Employees vs. Independent Contractors – Tax concerns
July 2008

In 1982,  Section 3509 of the Internal Revenue Code was enacted.   The primary purpose of the law was to  relieve the “…tax burdens that may arise when a worker who has been treated as an independent contractor is reclassified as an employee.” 

Our purpose here is to explain the tax consequences of misclassifying because we have reason to believe that the IRS may soon implement a special program designed to ensure that employees are not misclassified as independent contractors.   

Depending on the facts and circumstances, the rules impose various levels of obligations on employers who misclassify employees.   The following provides examples.

a)   If an employer unintentionally fails to deduct and withhold taxes from an employee by misclassifying them as an independent contractor, the employer's liability might be equal to 1.5% of wages paid for federal withholding and 20% of the employee's portion of FICA under Section 3509.

b)   If an employer unintentionally fails to deduct and withhold taxes from an employee by misclassifying them as an independent contractor AND disregards and does not meet reporting requirements the employer’s liability is may be increased to 3% of wages for federal withholding and 40% of the employee’s portion of FICA, again under Section 3509.     

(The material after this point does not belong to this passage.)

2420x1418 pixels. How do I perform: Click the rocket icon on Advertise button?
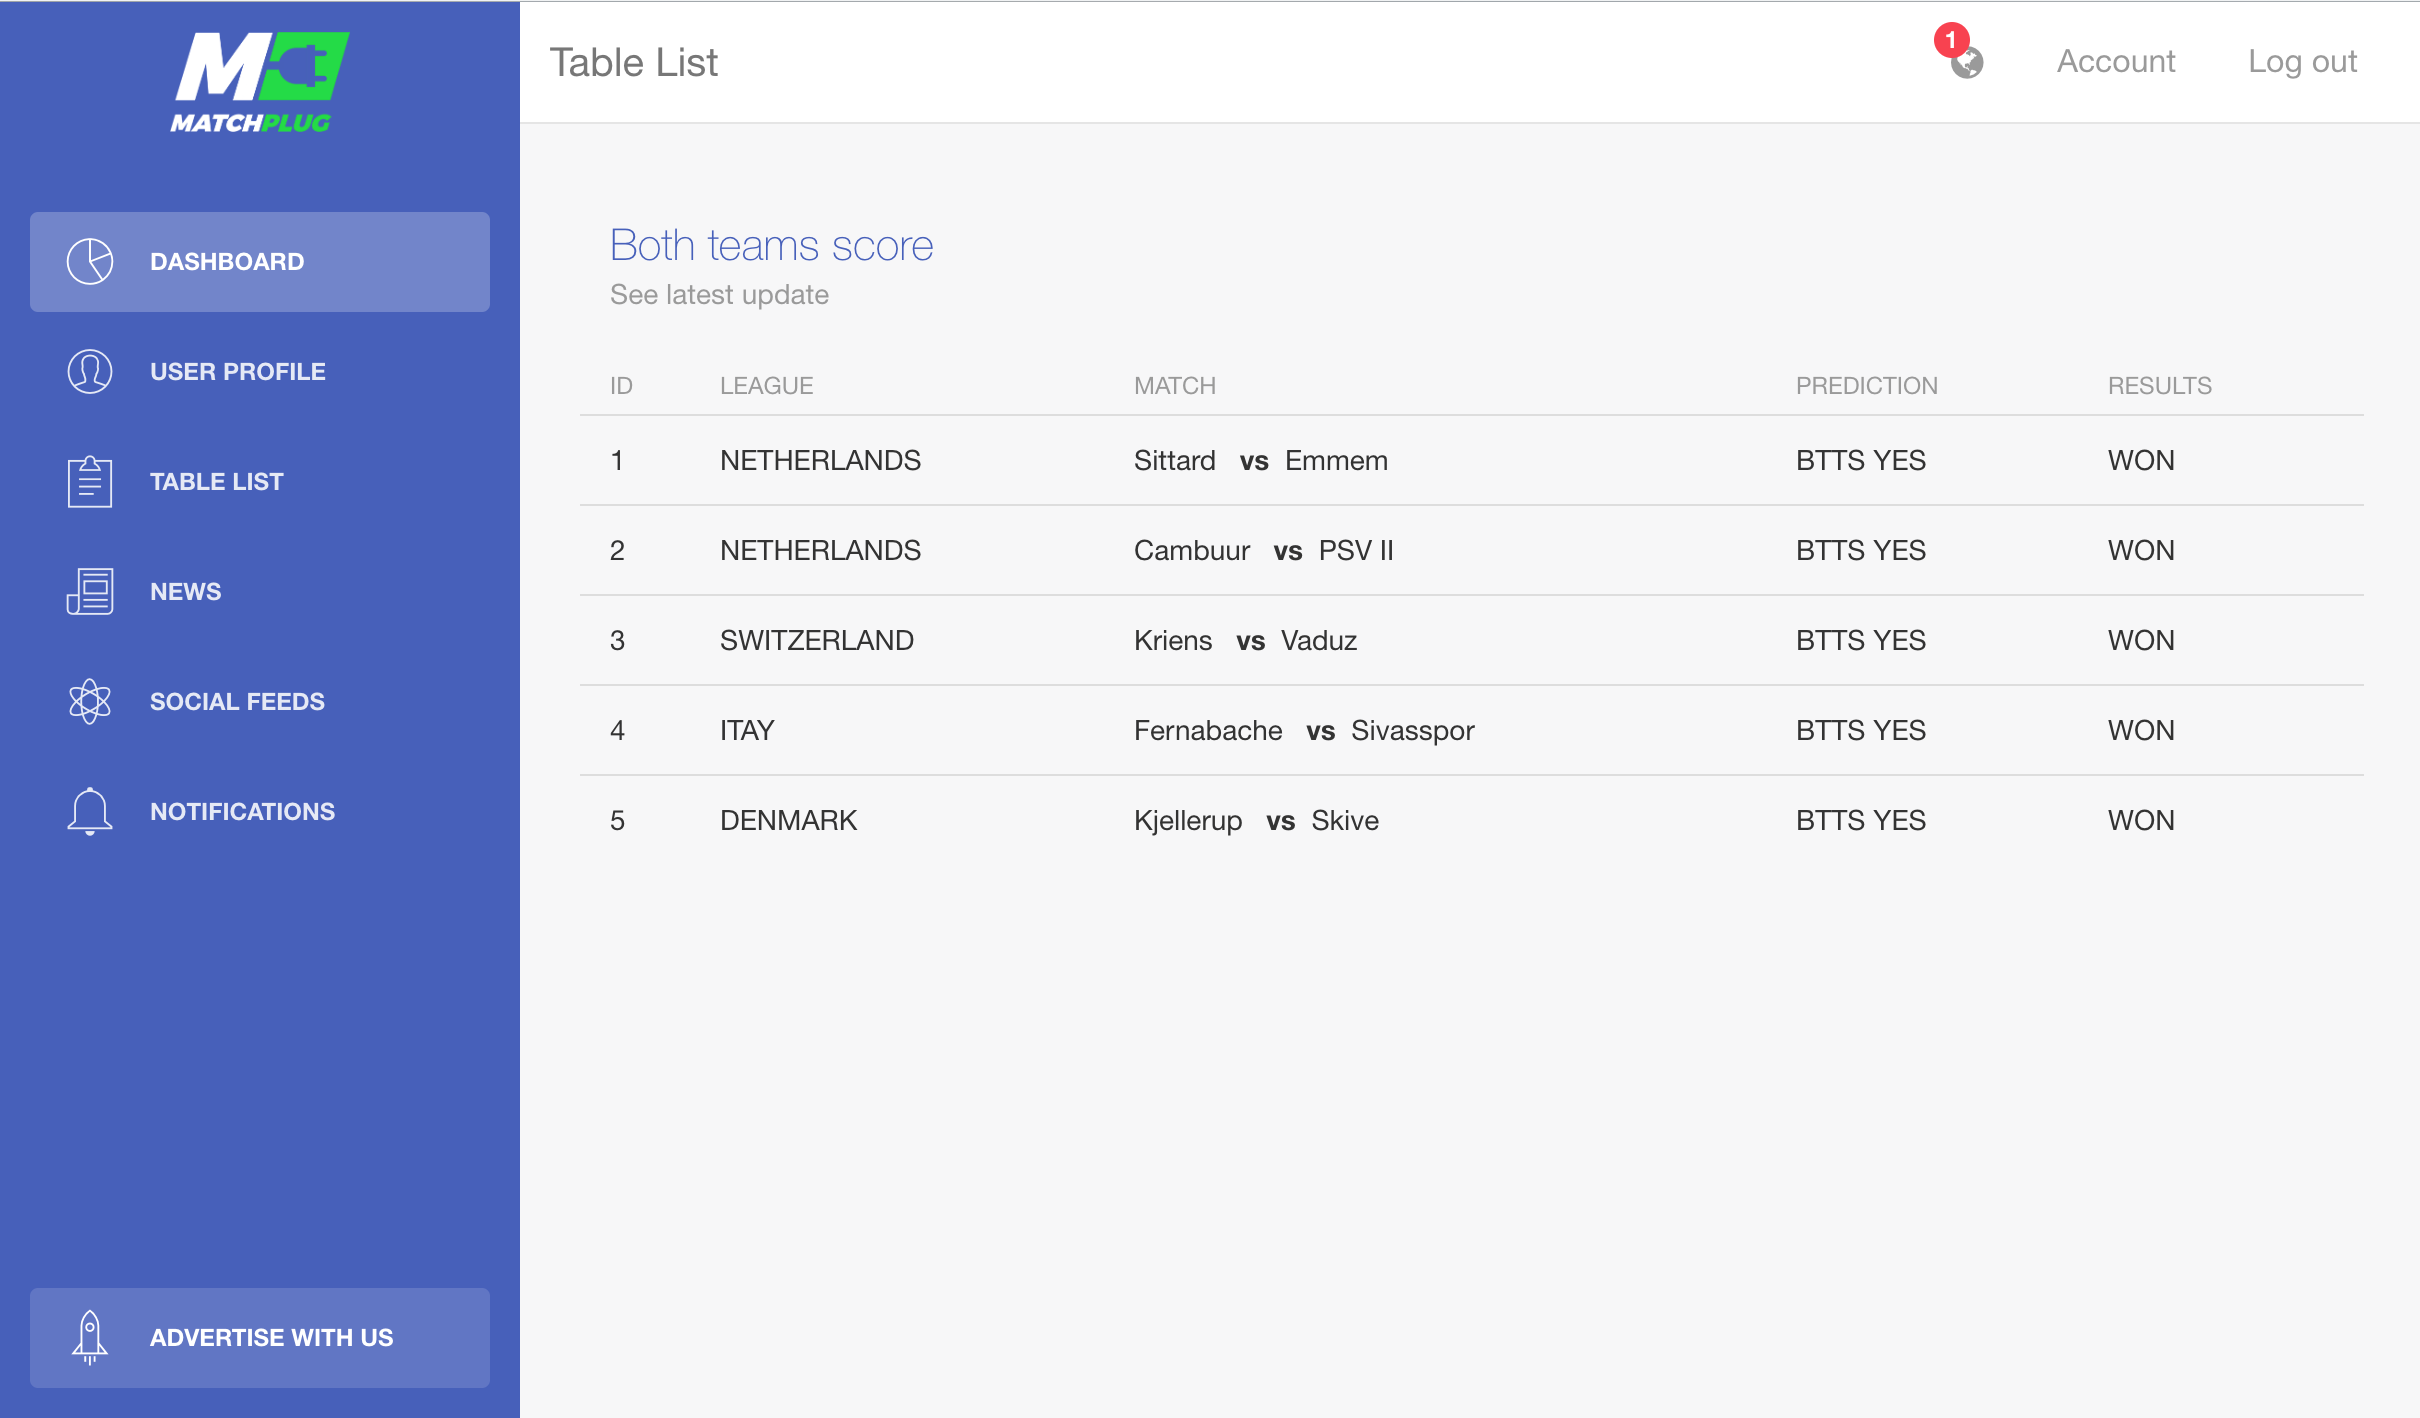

c)   If an employer intentionally misclassifies an employee, Section 3509 does not apply.  Instead the IRS can subject the employer to the full amount of income taxes that should have been withheld, the full amount of employer and employee shares for of FICA, and as well as interest and penalties.  

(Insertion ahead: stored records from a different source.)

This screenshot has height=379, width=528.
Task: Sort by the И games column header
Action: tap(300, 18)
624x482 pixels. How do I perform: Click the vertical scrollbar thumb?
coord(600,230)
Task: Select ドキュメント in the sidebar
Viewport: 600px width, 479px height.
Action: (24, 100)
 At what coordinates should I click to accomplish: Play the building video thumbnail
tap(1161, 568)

On June 20, 2008, the IRS Chief Counsel Advice issued a memorandum that clarified when employers can apply the rates and provisions found in Section 3509 to mitigate harsh consequences under the law.  The memorandum concludes that Section 3509 may be utilized to determine the employer’s liability when the employer has learned of the misclassification after receiving a determination letter from the IRS, meets the requirements of the Section 3509, or seeks to correct deficiencies for of prior calendar years.  The 2008 memorandum offered nothing new except to simply clarify current law.

Clearly, to avoid exposure it is advisable to classify workers correctly from the start.  The following are some of the characteristics that can assist in the determination of the proper classification.  The following is not all inclusive:  

With regard to employees, generally the employer will control how and with what resources the service is to be performed.  Employees often have fixed hours of work, are paid according to a set salary, and can be fired or quit at any time. 

Independent contractors, on the other hand, often determine for themselves how work is performed and provide their own equipment or supplies.  Often, independent contractors set their own hours of work, are paid by the job, and may typically work for more than one business. 

The IRS has published additional information in its guidance on worker classification.  The 160-page guidance is essentially training material used by examiners.